An extended abstract of this work can be found in [4]. However, there are key differences in the construction of the clock network. These are discussed in greater detail in Section III.

#### II. PREVIOUS WORK

Traditionally, there are several methods to distribute clock signals. The simplest is the star topology [5]. In this method, a central clock signal is driven to n points using n separate wires.

These wires are identically sized, ensuring a zero skew clock distribution network. A popular clock distribution methodology is the H-tree network [6]. In this style of clock distribution, the network appears much like a "recursive" letter H. The number of branches in such a network is referred to as the level of the network. A k level H-tree network has  $2^k$  endpoints or leaf nodes.

In a typical H-tree clock distribution network, the signal is not locally buffered before the endpoints. This is done to keep the clock skew at the endpoints to a minimum, with the rationale that with an unbuffered network, we would only have to deal with variations in metal width, thickness, and interlayer dielectric (ILD) thickness. With a locally buffered distribution network, intra-die processing variations in the transistors could cause significant additional clock skew at the endpoints.

With increasing die-sizes, and the large intra-die process variations, it is becoming increasingly hard to distribute a clock reliably. In [7], Zarkesh-Ha *et al.* describe an analytical model and closed-form expression for on-chip clock skew based on device and interconnect variations.

Rajaram *et al.* [8] propose adding crosslinks statically during clock tree construction to help reduce skew and skew variation. While this technique does help reduce skew variation (at the expense of increased capacitive load), there is no dynamic compensation for clock skew due to effects such as temperature and supply voltage variations.

In [9], Tam et al. describe a dynamic de-skewing scheme applied to a H-tree network. They use capacitively controlled delay lines to phase-lock clock signals at the leaves of a H-tree with a reference clock signal. In [2], Maxim uses the same kind of distribution as [9], but proposes using analog phase interpolation instead of capacitively controlled delay lines for the de-skewing. In both [9] and [2], the reference clock signal is assumed to be distributed alongside the core clock in such a manner that its skew is very low. Tam et al. [9] report that their de-skew mechanism helped reduce clock skew from 110 to 28 ps. The overall skew of [9] and [2] is dependent on the skew of the reference clock signal, mismatches in the feedback clock paths and the guardband of the phase detectors used for each feedback clock signal. Thus, the worst-case skew of such a scheme would be  $S_{\text{ref}} + D$ , where  $S_{\text{ref}}$  is the skew of the reference clock signal and D is the guard-band (tolerance) of the phase detectors. In contrast, in our scheme, while we do generate a reference clock signal, we do not have to distribute it through a low skew network. Also, we use a single phase detector which eliminates any skew due to phase detector mismatches. As a consequence, the maximum skew in our scheme is much lower.
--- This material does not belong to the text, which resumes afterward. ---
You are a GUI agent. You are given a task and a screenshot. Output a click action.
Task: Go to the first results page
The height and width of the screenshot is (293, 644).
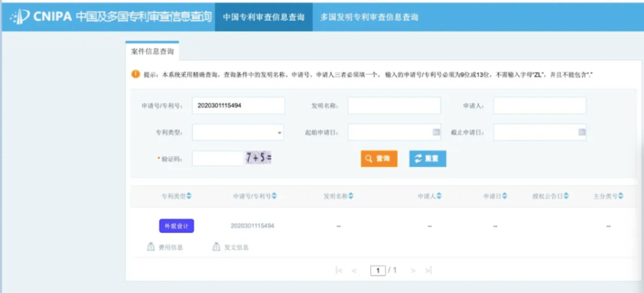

In [10], Dike *et al.* discuss two methods to de-skew a clock distribution network: the H-tree de-skewing structure and the Mesh de-skewing approach. In the H-tree de-skewing structure, the de-skewing is done in a hierarchical fashion using phase detectors that are located on the domain boundaries of each leg of the H-tree. Each phase detector reduces the skew between its measurement points within a certain guard-band D. Hence, the skew at each leg of the clock tree is kept within this guard-band. The problem with this approach is that it is possible for the skew between two neighboring leaves to be as high as (2n+1)D for a H-tree with n hierarchical levels. In the Mesh de-skew structure [10], Dike *et al.* use phase detectors between each pair of leaf

TABLE I SUMMARY OF SKEW TOLERANCES OF VARIOUS DE-SKEWING APPROACHES

| Approach    | Worst case skew |
|-------------|-----------------|
| [9], [2]    | $S_{ref} + D$   |
| [10] H-tree | (2n+1)D         |
| [10] Mesh   | kD              |
| Ours        | d               |

nodes of the H-tree. This ensures that the clock skew between neighboring leaves is within one guard-band D. However, the maximum skew across a chip (from a leaf at one corner of the chip to the leaf at the opposite corner of the chip) can be as high kD, where k is the number of clock domains between two leaves. The value of k would be 5 for a square die with 16 clock domains, while for a square die with 64 clock domains, the value of k would be 13. Another disadvantage of this method is that the required number of phase detectors grow with the number of levels in the H-tree. With 16 clock domains, this method requires 24 phase detectors, while 64 clock domains would require 112 phase detectors. Dike et al. [10] report that their Mesh de-skewing technique reduced global clock skew from 23 to 13 ps and local clock skew from 11 to 3 ps. However, the worst case skew could be much higher depending on the the value of the number of clock domains between two leaves, k (k = 13 for a square die with 64 clock domains) and the guardband of the phase detector, D (typical value of D = 3-12 ps).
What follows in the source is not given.